2016 v. 2020
One of these really isn't like the other.
I have seen some chatter on Twitter this week, mostly in response to the CNN poll that I noted yesterday that placed Biden at +16, that the polls had HRC up by double-digits in early October as well (so look out!). This is both true and misleading. As I have noted before, there has been a bought of over-correction in the minds of many over 2016, given that it looked like Clinton was going to beat Trump and, well, we know the rest.
But, of course, 2016 was less about polling failure than it was about a combination of some models failing, under-polling a few key states, and the fact that a lot of people lack a basic understanding of probability.
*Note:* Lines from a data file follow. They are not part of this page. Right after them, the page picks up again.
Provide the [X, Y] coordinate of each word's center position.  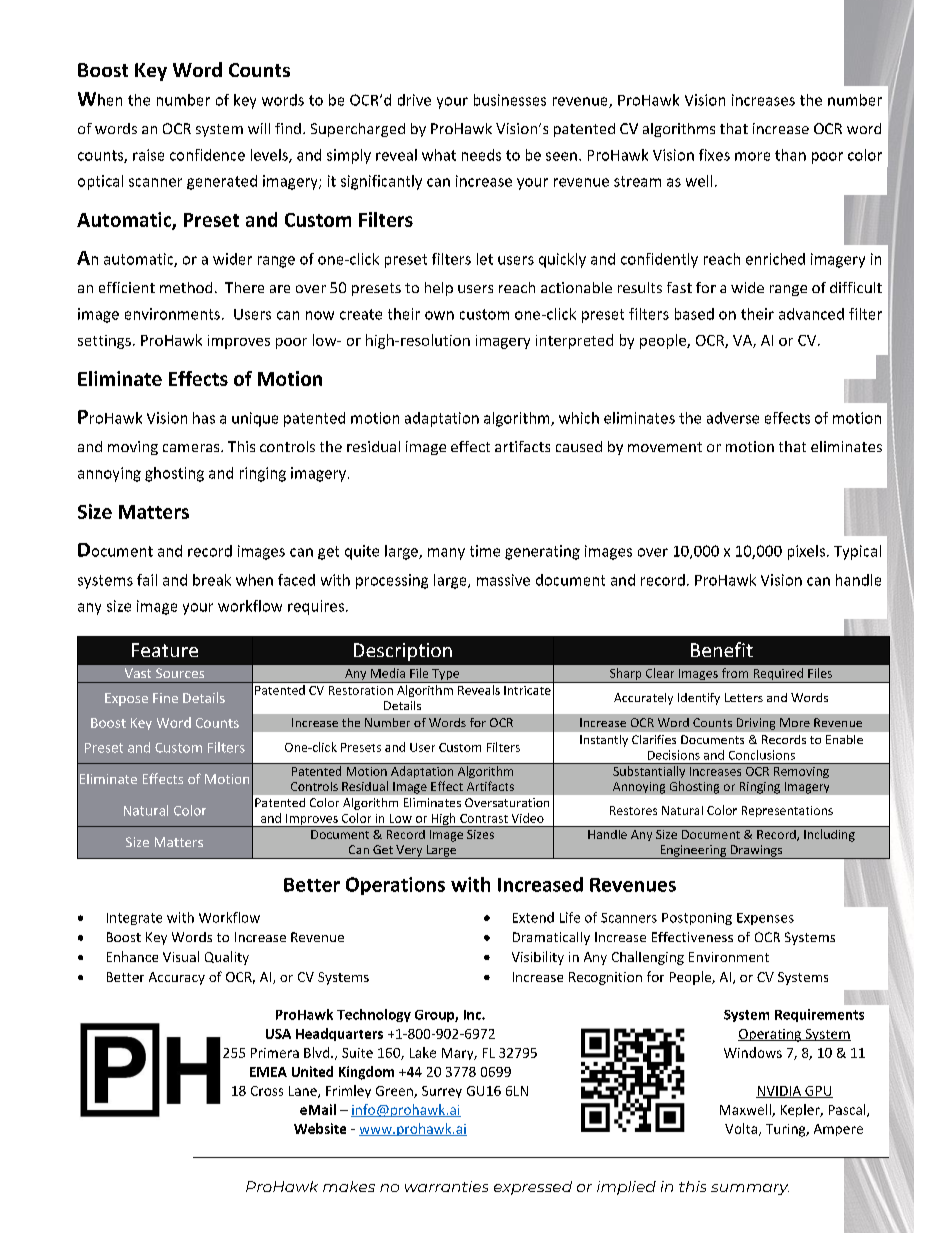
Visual [181, 956]
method [186, 287]
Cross [267, 1091]
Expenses [765, 919]
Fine [165, 698]
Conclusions [762, 755]
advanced [811, 314]
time [485, 551]
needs [481, 155]
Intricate [527, 690]
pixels [806, 552]
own [439, 315]
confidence [207, 155]
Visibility [538, 958]
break [212, 580]
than [790, 155]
Regardless, let’s look at 2016 and 2020, since these really are different years in terms of polling trends.
Here’s RCP 2016 polling average through to Election Day. As I have noted before, the polling average and the actual popular vote outcome was quite close, meaning there was no national-vote polling failure in 2016.
Note two very important things:
- Save back in 2015 and briefly in the Spring of 2016, HRC was never above 50%. (Put another way: she was consistently below 50%, often several points below).
- Public opinion was volatile.
Still, I agree that anyone looking at these numbers would have assumed HRC was going to win (I thought she was going to win) and certainly in early October 2016, one would have felt pretty good about that outcome (although one would have to note that over the summer Trump did show competitiveness).
Switch to 2020 (which only goes until today, obviously):
Note three things:
- Biden has been hovering at, or above, 50% going back to early summer.
- The relative stability of public opinion.
- Trump not only hasn’t lead once, he hasn’t gotten all that close (and even when close, it doesn’t stick for long).
While the 2020 trends do not guarantee a Biden victory, they do show that something very dramatic would have to happen for us to say anything other than Biden is the objective favorite. (And yes, it could all be wrong, but there is nothing about decades of polling history to suggest these numbers are anything other than accurate).
The fact that Biden is at or above 50% indicates, unlike in 2016, there is not a lot of undecideds or third-party voters who could shift toward Trump (as happened in 2016).
Let’s look at the exact same timeframe (9/1-10/7) for both years.
Here’s 2016, where again, we see volatility and HRC unable to get over the 50% support level. Although I will note, this date four years ago showed a gap that would make a person on that day pretty confident of a Clinton win.
Here’s this year, same date range. Again: stability instead of volatility and Biden being no lower than 49% and mostly at or above 50%:
Recognizing the anxiety that many feel about a 2016 repeat, and acknowledging that some could utterly alter the dynamics of the race, the reality is that 2016 and 2020 are very different cycles and should be viewed and discussed as such.